■ Problem requirements: Scale the material from the line with "Open thumbnail of pilot waving on runway" up to and including the line with "coord(514,226)". Write out each of those lines in full, multiply every click coordinate by 1.6, round to whole numbers with halves rounded up, and keep all other numbers unchanged. Give only these lines and leave out the pictures.
---*---
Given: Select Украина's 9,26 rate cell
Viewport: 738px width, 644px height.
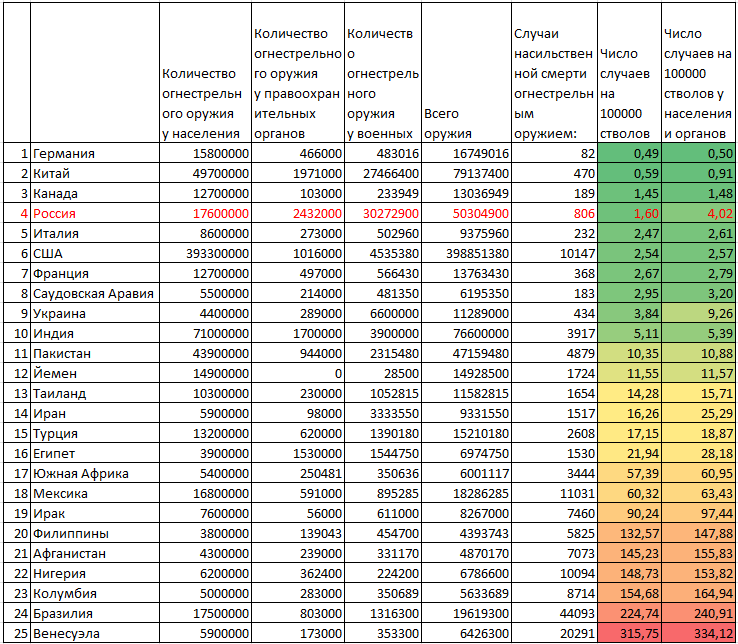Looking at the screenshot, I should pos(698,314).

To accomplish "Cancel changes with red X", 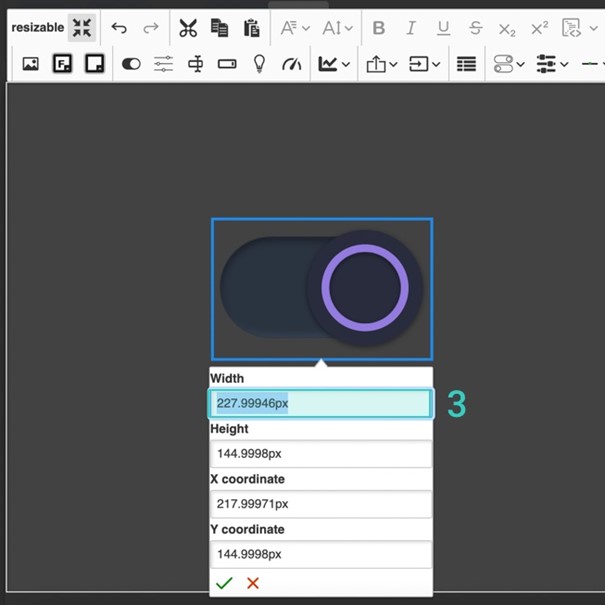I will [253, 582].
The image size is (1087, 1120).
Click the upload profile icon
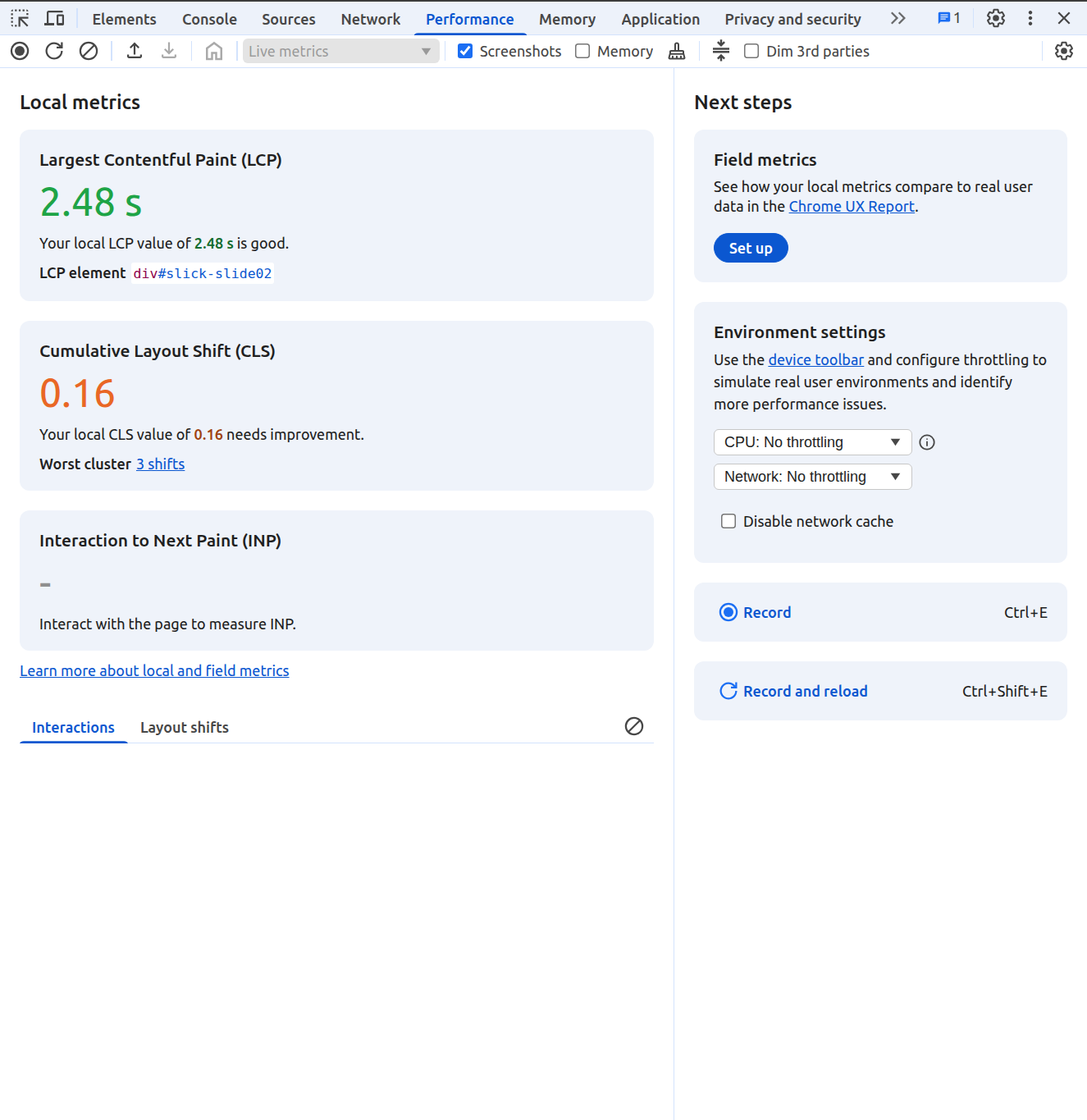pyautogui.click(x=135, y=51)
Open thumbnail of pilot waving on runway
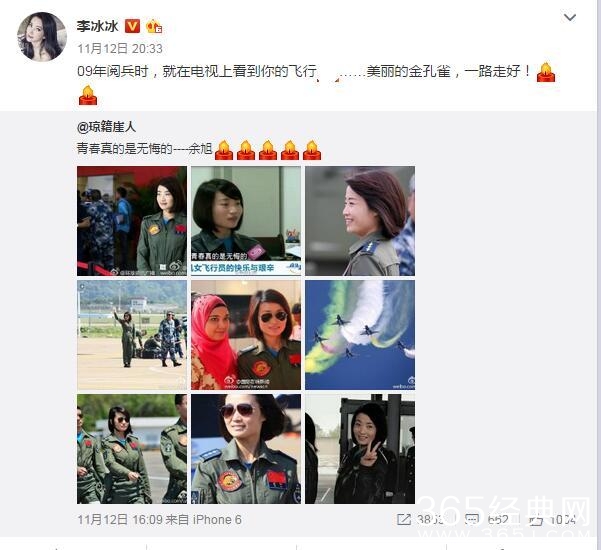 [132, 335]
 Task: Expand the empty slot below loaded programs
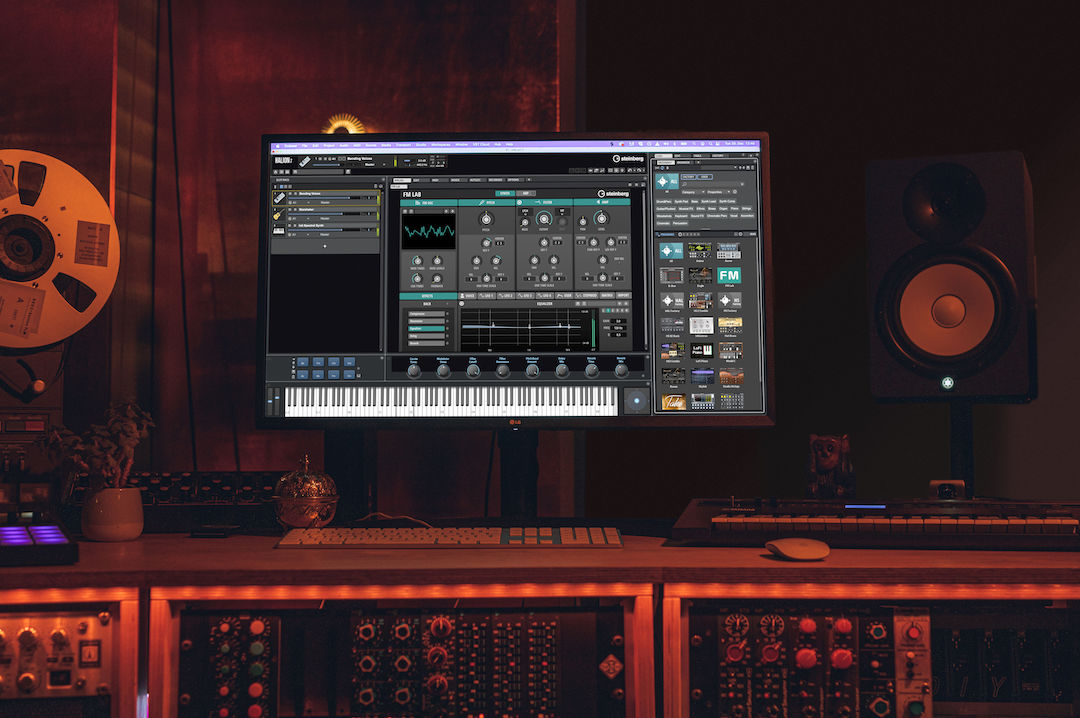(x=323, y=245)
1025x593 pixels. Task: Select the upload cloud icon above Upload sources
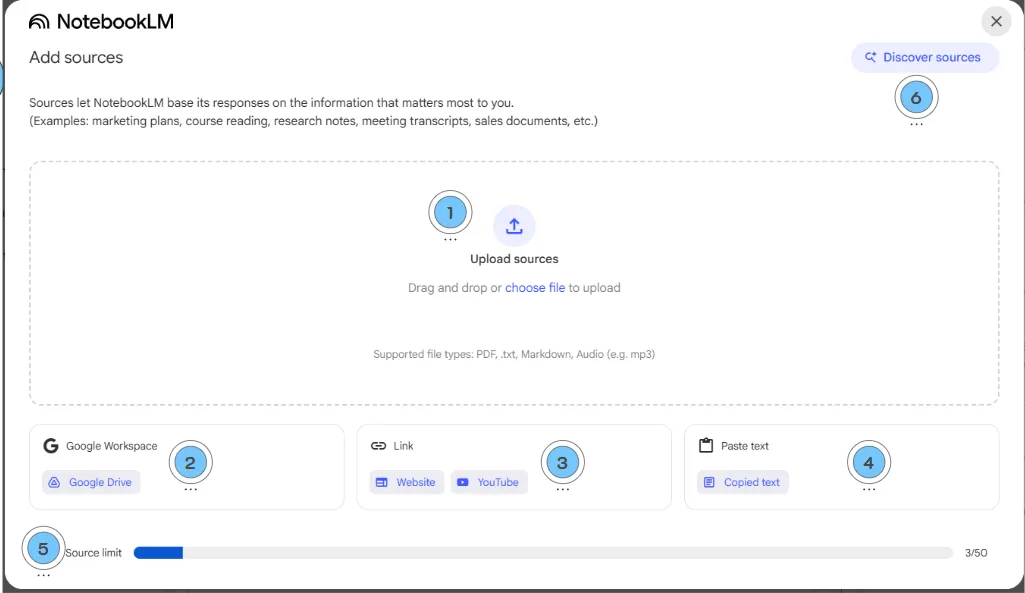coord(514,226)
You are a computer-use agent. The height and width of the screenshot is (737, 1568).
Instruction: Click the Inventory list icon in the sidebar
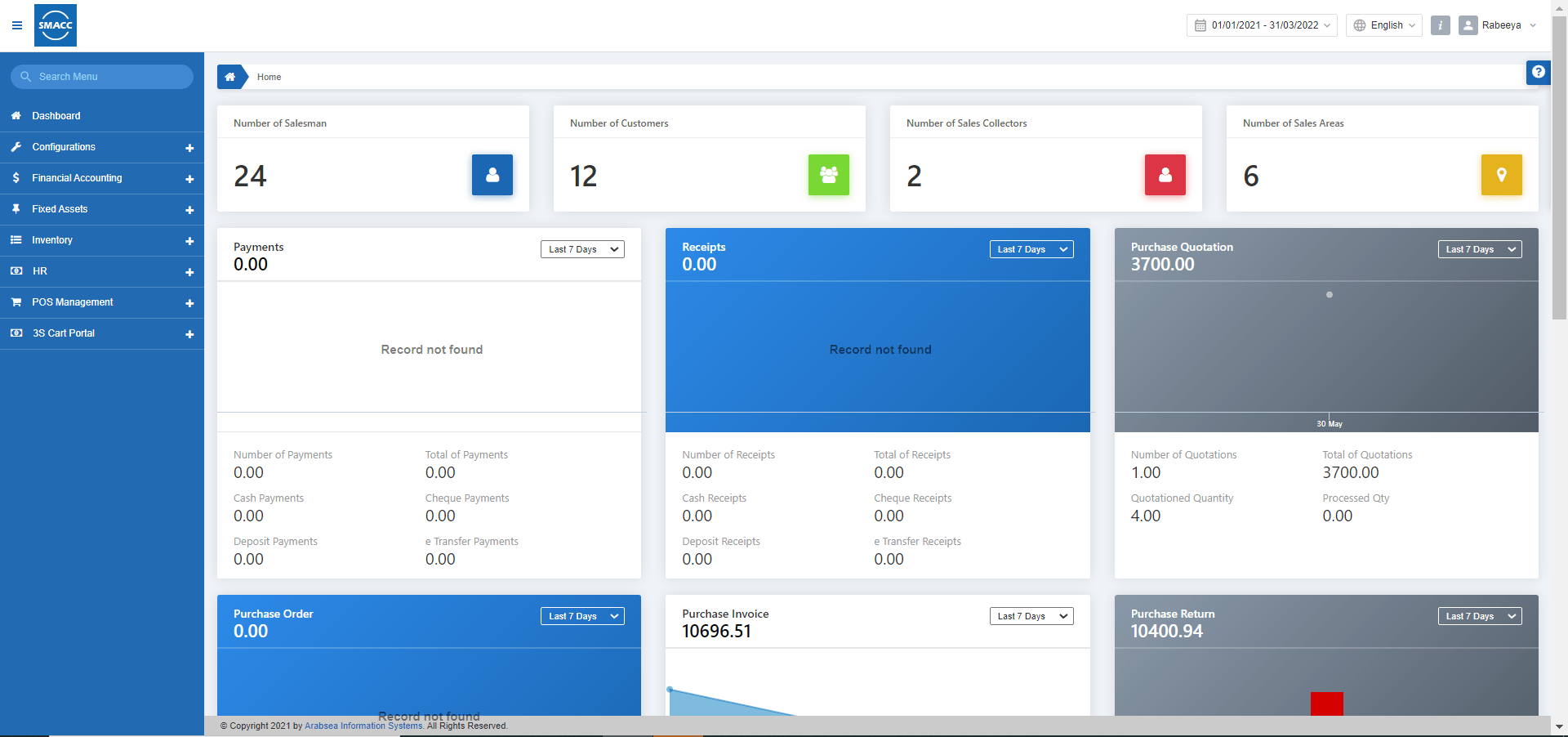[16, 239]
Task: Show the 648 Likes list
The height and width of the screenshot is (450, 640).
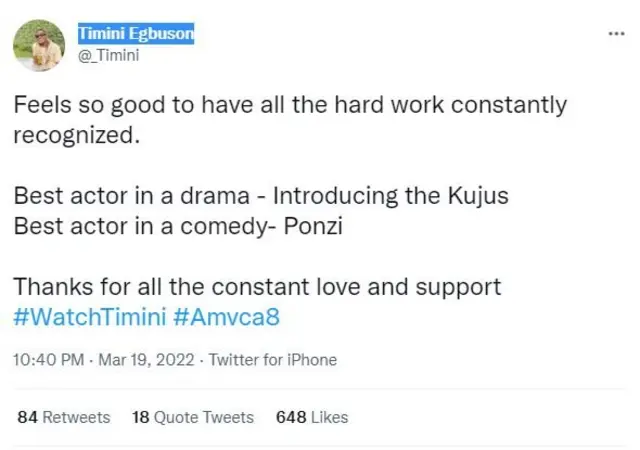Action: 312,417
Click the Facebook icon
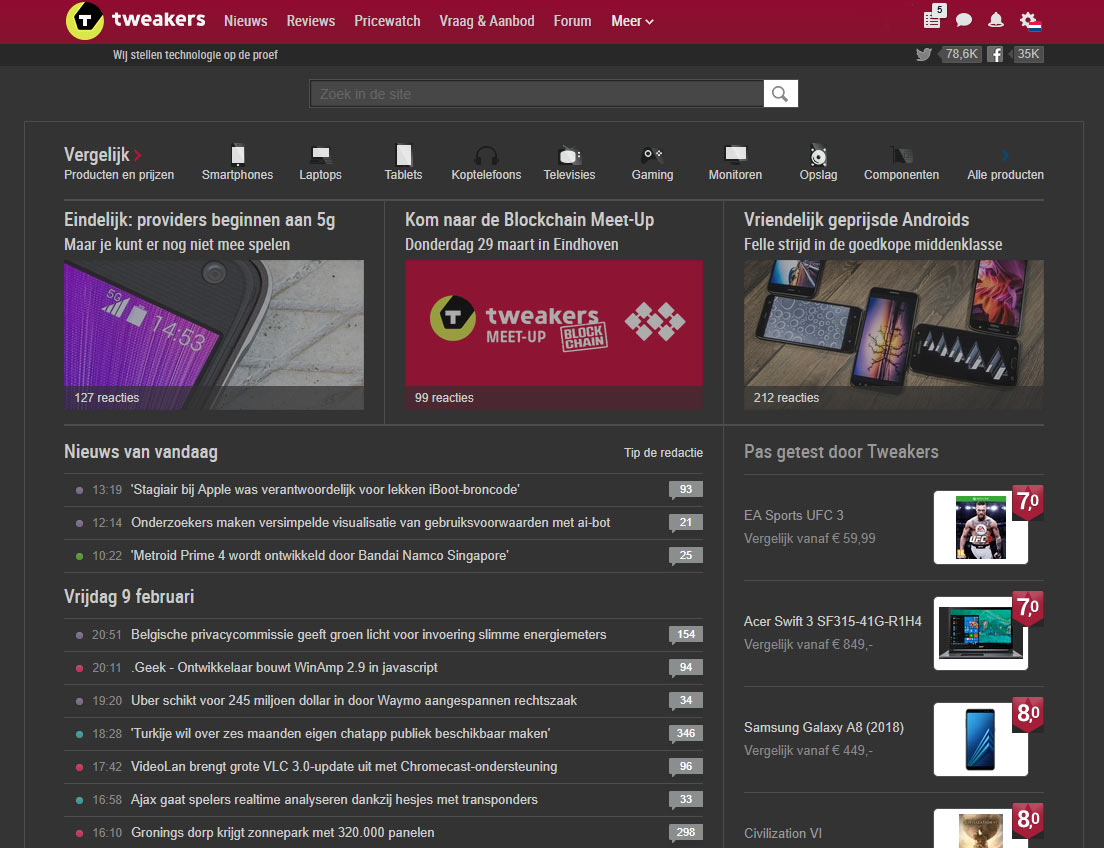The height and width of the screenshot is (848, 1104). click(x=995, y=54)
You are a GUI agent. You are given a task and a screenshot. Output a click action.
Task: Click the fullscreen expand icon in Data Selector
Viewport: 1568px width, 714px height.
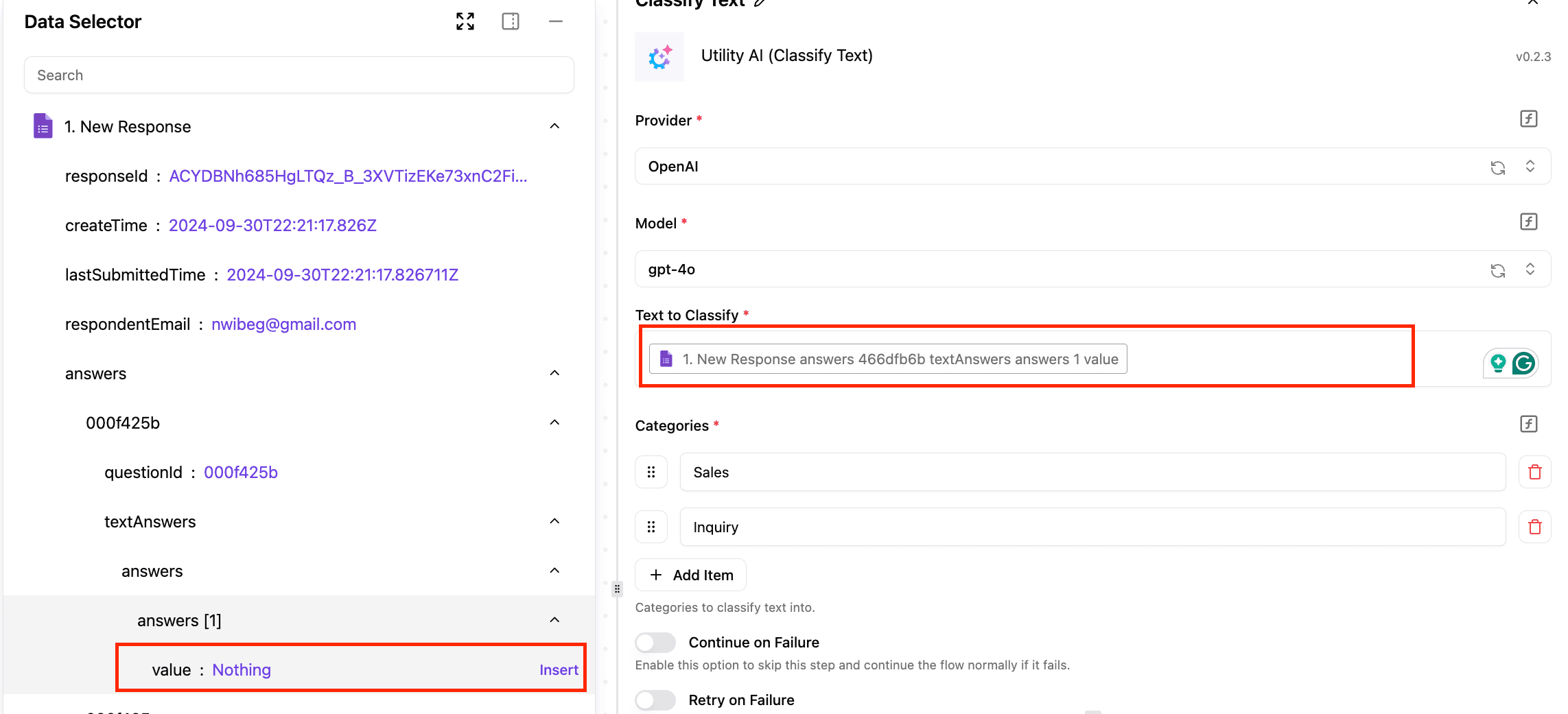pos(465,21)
---*---
■ Full response:
Open thumbnail of pilot waving on runway
 [211, 536]
 Task: Expand the empty slot below loaded programs
(x=517, y=392)
1025x593 pixels. Task: Select the upload cloud icon above Upload sources
coord(822,362)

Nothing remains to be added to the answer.